Safety–critical attacks against today's vehicles require two general stages. The first stage includes the injection of malicious data from outside using either remote or onboard access endpoints. In most of the cases, remote attack possibilities can cause even more risk for vehicle safety (Valasek and Miller 2015), since sending some malicious codes via wireless, internet, or Bluetooth can be more convenient for the attackers. The second stage requires to gain control over some ECUs or sabotage their functionality. The degree of vulnerability is strongly influenced by the function of the hacked ECUs. For example, some ECUs are responsible for passengers' convenience, such as switching the radio or fasten the seatbelt. These ECUs are installed within a convenient or infotainment internal network. In contrast, other ECUs are directly responsible for various physical aspects of the vehicle, such as monitoring the steering wheel angle or controlling the ABS system and can be found within a powertrain network domain.

Cyberattacks can result in a serious threat to passenger safety. Vehicle manufacturers aim to monitor and protect all possible internal and external accesses in the designed network to reduce all possible ways of malicious intervention. Access points are frequently protected by gateway technology. The gateway cannot be installed for every access point due to its cost and the complexity of the network architectures. However this causes relevant security gaps for perpetrators to attack in-vehicle networks.

According to our expectations, the developed analytical framework can reveal the relevancy of the considered three critical aspects that might directly influence vehicle security and safety. The mentioned three aspects analyzed with special attention are the security effect of remote endpoints, the impact of segmented network domains, and the location of critical ECUs. Therefore, the methodology applied for measuring the vulnerability of in-vehicle networks is based on the ratio of unprotected components in case of those three aspects (i.e. remote endpoints, network domain, and ECUs) for every investigated certain network topology separately. Critical ECUs were selected based on their automotive safety integrity (ASIL) level. ASIL framework is a key component of the safety standard ISO 26262 since it can be used to measure the risk of a specific system component. The more complex the system, the higher the risk of systematic failures and random hardware failures. There are four ASIL values, named A–D. ASIL A is the minimum level of risk. And ASIL D is the maximum. So, ASIL D has stricter compliance requirements than ASIL A. Accordingly, during our research, in the case of critical ECUs, we focused on components characterized by ASIL D.

> **Information supplied**:

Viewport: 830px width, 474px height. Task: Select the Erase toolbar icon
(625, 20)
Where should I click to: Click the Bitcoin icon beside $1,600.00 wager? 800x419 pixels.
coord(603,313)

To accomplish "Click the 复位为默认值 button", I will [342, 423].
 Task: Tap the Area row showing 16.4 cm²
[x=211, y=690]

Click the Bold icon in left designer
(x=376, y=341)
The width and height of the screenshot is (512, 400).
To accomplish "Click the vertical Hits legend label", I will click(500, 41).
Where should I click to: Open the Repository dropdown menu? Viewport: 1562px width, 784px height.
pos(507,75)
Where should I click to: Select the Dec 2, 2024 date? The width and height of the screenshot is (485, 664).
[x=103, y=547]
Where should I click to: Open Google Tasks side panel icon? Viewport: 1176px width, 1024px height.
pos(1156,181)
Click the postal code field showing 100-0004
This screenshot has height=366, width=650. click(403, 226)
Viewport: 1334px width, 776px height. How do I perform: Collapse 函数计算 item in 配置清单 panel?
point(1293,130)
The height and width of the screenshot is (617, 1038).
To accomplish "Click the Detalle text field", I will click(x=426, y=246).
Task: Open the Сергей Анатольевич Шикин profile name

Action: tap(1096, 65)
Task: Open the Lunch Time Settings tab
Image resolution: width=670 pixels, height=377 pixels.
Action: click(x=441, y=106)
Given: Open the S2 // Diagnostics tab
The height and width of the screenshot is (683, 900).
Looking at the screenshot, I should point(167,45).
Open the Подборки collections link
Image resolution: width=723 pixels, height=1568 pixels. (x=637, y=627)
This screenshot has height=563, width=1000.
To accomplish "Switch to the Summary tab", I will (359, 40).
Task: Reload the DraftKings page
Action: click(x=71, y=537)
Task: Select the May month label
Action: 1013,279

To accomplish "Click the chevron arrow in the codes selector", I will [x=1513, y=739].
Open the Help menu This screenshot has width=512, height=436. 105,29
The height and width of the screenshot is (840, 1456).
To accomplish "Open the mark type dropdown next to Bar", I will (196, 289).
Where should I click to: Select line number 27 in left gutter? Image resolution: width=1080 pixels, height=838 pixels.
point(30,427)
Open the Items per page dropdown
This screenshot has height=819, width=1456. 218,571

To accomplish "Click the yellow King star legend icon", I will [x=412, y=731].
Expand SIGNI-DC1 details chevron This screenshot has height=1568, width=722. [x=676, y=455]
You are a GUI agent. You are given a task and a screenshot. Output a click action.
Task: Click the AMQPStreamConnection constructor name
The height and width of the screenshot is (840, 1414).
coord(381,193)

> **To be done**: Please extract from the passage above on vehicle cyberattacks, word for word, the part that begins at the words "Cyberattacks can result" and stops after the words "attack in-vehicle networks.".

> **The result**:
Cyberattacks can result in a serious threat to passenger safety. Vehicle manufacturers aim to monitor and protect all possible internal and external accesses in the designed network to reduce all possible ways of malicious intervention. Access points are frequently protected by gateway technology. The gateway cannot be installed for every access point due to its cost and the complexity of the network architectures. However this causes relevant security gaps for perpetrators to attack in-vehicle networks.